The stems readily pull apart at the joints, and both fertile and sterile stems look alike.

The water horsetail is most often confused with the marsh horsetail E. palustre, which has rougher stems with fewer (4–8) stem ridges with a smaller hollow in the stem centre, and longer spore cones long.

== Reproduction ==
The water horsetail reproduces both by spores and vegetatively by rhizomes. It primarily reproduces by vegetative means, with the majority of shoots arising from rhizomes. Spores are produced in sporangia in blunt-tipped cones at the tips of some stems. The spore cones are yellowish-green, 1 inch (2.5 cm) long.

== Distribution and habitat ==
The water horsetail ranges throughout the temperate Northern Hemisphere, from Eurasia south to central Spain, Italy, the Caucasus, China, Korea and Japan, and in North America from the Aleutian Islands to Newfoundland, south to Oregon, Idaho, northwest Montana, northeast Wyoming, West Virginia and Virginia.

It commonly grows in dense colonies along freshwater shorelines or in shallow water in ponds, swamps, ditches, and other sluggish or still waters with mud bottoms.

This horsetail is sometimes seen as an invasive species because it is very hardy and tends to overwhelm other garden plants unless it is contained. When planting, it is best to plant them with the rhizome in a container.

==Uses==

=== Domestic ===
The water horsetail has historically been used by both Europeans and Native Americans for scouring, sanding, and filing because of the high silica content in the stems.

Early spring shoots were eaten. Poorer Roman classes at times ate them as a vegetable, despite not being very palatable or nutritious.

=== Medical and agricultural ===
Medically it was used by the ancient Greeks and Romans to stop bleeding and treat kidney ailments, ulcers, and tuberculosis, and by the ancient Chinese to treat superficial visual obstructions.

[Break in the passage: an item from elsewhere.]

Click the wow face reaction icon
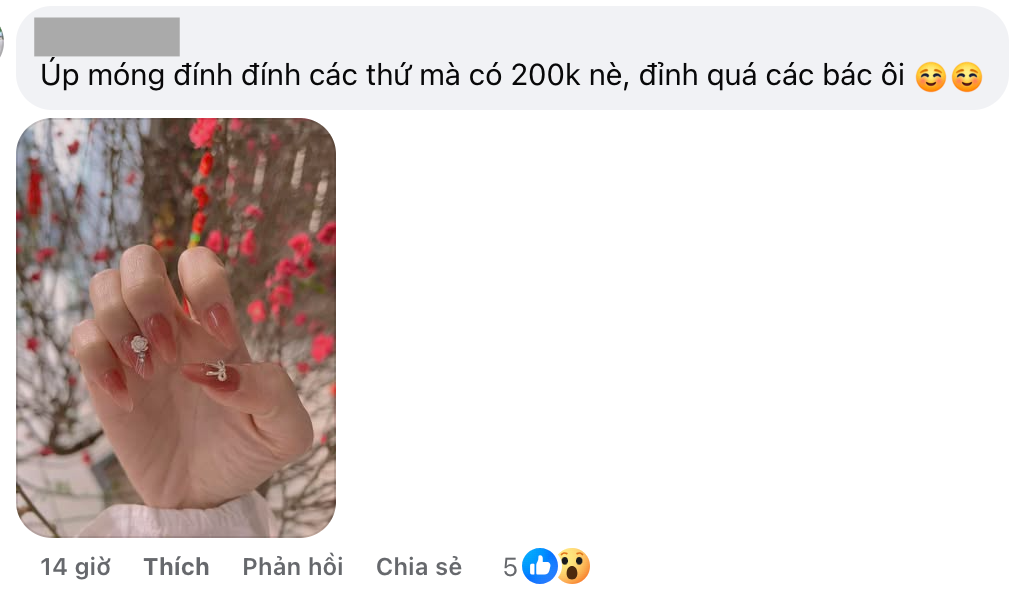The height and width of the screenshot is (590, 1016). click(573, 566)
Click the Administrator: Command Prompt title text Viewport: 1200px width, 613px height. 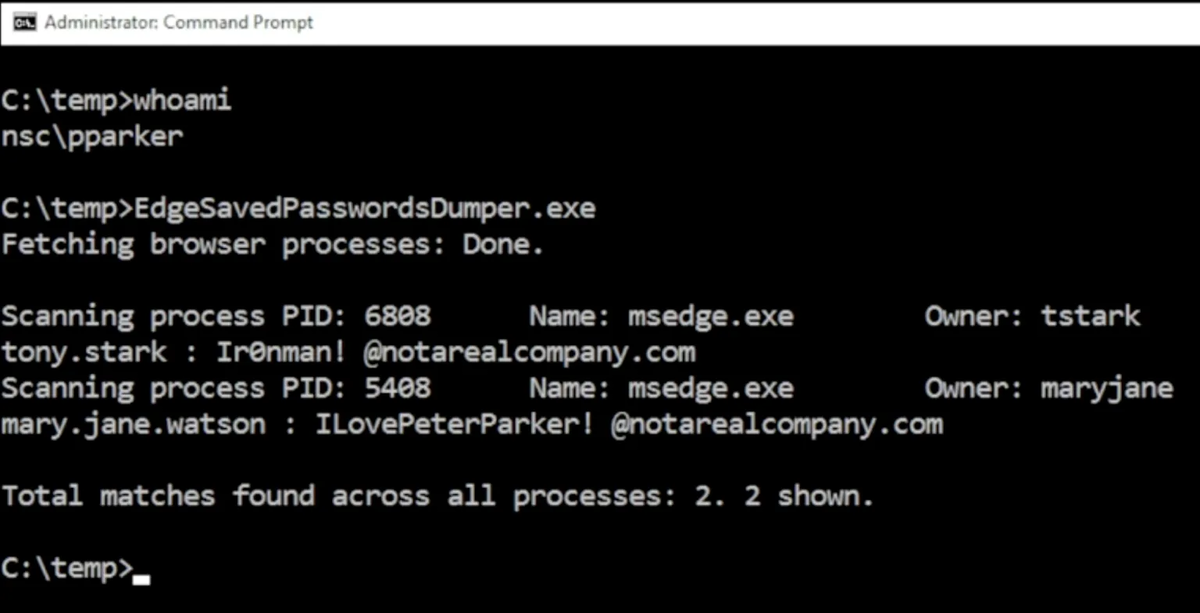coord(179,22)
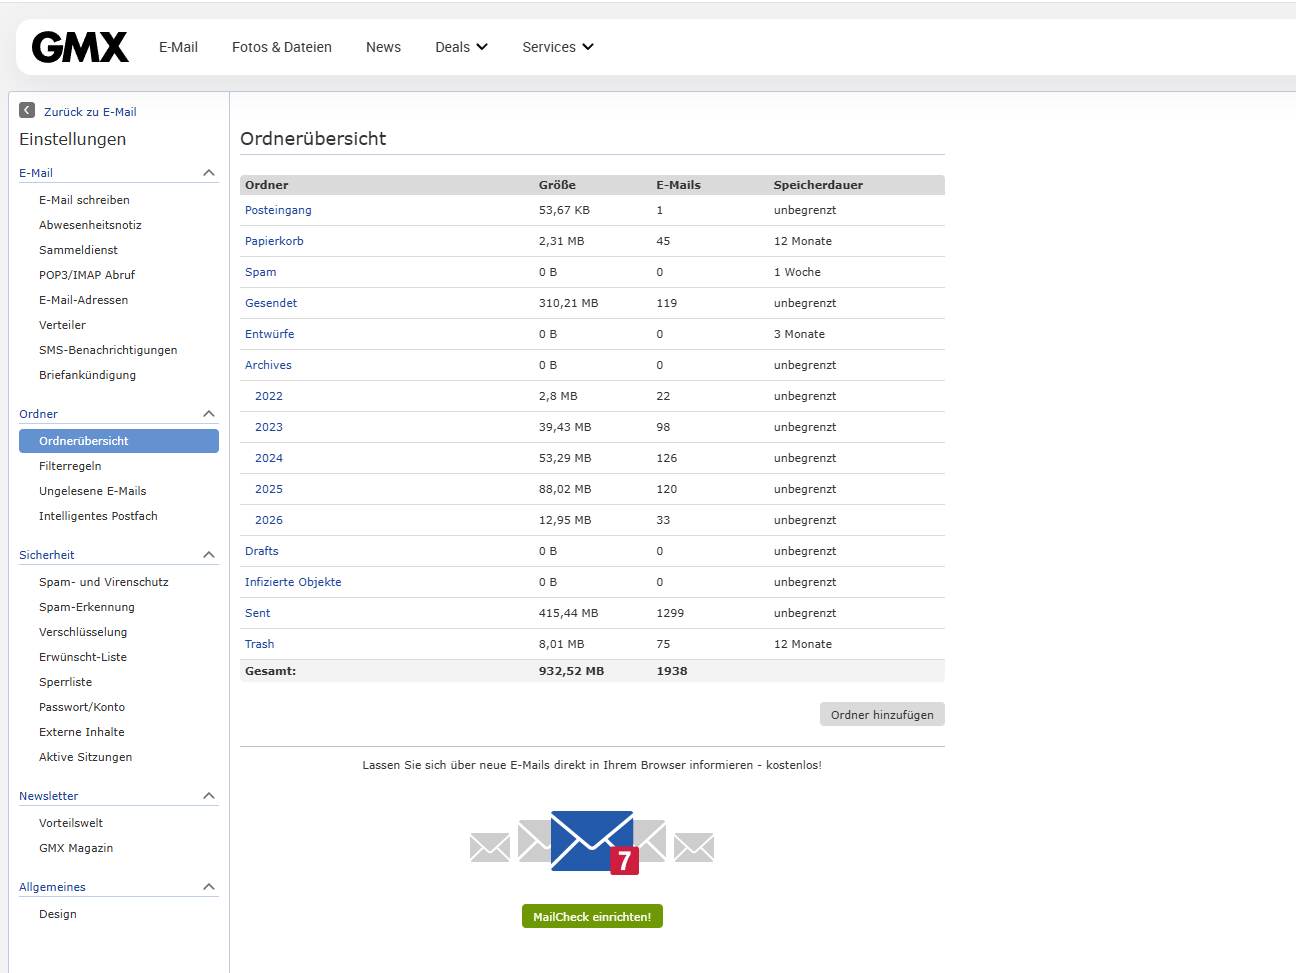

According to Carl Linnaeus, reindeer, which refuse ordinary hay, will eat this horsetail, which is juicy, and that it is cut as fodder in the north of Sweden for cows, with a view to increasing their milk yield, but that horses will not touch it. It has also been used as a feed for livestock in Finland and is considered valuable, even better than many cultivated hays.

Horsetails absorb heavy metals from the soil, and are often used in bioassays for metals.

==Taxonomy==
Linnaeus was the first to describe water horsetail with the binomial Equisetum sylvaticum in his Species Plantarum of 1753. In the same work, he also described the unbranched form of the plant as a separate species, E. limosum.